Aus der Serie »Dorfgeschichten«
Ob sie Christiane oder Christine hieß, weiß ich gar nicht mehr. Bei uns Kindern hieß sie im breiten Dialekt unseres Dorfes einfach »Dande Krischdee«, sie war eine entfernte Verwandte, die nur drei Häuser von dem unseren entfernt wohnte. Sie hatte einen Fernseher, im Gegensatz zu uns, und ab und zu saßen meine Schwester und ich bei der Tante, um zu schauen, was sich in der schwarzweiß flimmernden Welt des Fernsehprogramms tat.
Das behielten wir auch bei, als wir langsam älter wurden. Ich fing schon früh an, mich als Jugendlicher für die Nachrichten zu interessieren. Und so kam es durchaus vor, dass meine Schwester und ich bei der Dande Krischdee saßen, um die »tagesschau« anzugucken.

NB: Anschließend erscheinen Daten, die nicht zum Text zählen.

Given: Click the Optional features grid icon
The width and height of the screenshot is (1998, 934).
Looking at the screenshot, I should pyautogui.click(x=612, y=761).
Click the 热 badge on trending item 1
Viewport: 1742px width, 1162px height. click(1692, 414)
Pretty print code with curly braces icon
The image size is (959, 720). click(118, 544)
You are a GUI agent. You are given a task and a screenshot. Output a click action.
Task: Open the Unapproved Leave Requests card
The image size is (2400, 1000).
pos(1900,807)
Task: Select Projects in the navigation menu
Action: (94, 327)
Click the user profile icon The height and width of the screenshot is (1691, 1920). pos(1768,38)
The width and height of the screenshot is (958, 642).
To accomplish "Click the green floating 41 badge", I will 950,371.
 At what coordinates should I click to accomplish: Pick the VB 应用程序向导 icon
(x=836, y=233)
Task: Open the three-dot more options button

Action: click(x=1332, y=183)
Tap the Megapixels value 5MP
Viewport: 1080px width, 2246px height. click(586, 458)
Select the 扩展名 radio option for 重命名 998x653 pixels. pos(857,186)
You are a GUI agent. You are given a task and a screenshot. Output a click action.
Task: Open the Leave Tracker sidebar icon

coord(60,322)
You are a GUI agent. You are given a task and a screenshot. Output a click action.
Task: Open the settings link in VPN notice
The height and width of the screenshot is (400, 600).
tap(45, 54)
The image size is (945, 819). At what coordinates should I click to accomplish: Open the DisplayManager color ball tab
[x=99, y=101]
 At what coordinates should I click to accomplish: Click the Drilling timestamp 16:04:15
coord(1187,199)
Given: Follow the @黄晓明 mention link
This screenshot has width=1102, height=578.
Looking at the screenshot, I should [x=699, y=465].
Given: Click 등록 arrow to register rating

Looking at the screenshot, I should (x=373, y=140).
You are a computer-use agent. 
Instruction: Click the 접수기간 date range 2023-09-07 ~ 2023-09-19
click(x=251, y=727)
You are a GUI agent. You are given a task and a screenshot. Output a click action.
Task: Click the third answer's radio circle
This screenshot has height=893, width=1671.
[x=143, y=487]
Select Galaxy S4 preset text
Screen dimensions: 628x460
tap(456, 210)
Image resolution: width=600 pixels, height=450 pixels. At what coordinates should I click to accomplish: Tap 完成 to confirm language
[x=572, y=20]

An dem einen Abend im Jahr 1980 war eine andere alte Frau anwesend, eine Nachbarin von der anderen Straßenseite. Wir fanden sie ein wenig unheimlich, weil sie einen leichten Kropf hatte und sich deshalb eine seltsame Sprechweise angewöhnt hatte. Jedes Wort kam gequetscht aus dem Mund, und wenn sie sprach, schwabbelte der geschwollene Hals hin und her. Sie hatte sich in einem Sessel niedergelassen, trank ein Glas Likör und starrte auf den Fernseher.
Meine Schwester und ich saßen auf Stühlen, während Dande Krischdee ebenfalls einen Sessel eingenommen hatte. Durch die Fenster sahen wir hinaus ins Freie, ab und zu fuhr ein Auto auf der Dorfstraße vorbei.
Die Nachrichten flimmerten in Schwarzweiß vorbei. Es ging um die aktuelle Politik, um Politiker wie Schmidt und Brandt. Und dann kam Franz-Josef Strauß ins Bild, polternd und maulend wie so oft, mit einem Deutsch, das stark Bayerisch eingefärbt war.
Und die Nachbarin beugte sich nach vorne, das Gesicht auf einmal verzückt. Mit einem strahlenden Lächeln und einer Stimme voller Andacht sagte sie: »Unser Führer.«
Wie es dann weiterging, weiß ich nicht mehr. Aber diesen Gesichtsausdruck und diese Wörter – die sollte ich in den nächsten Jahrzehnten nicht mehr vergessen.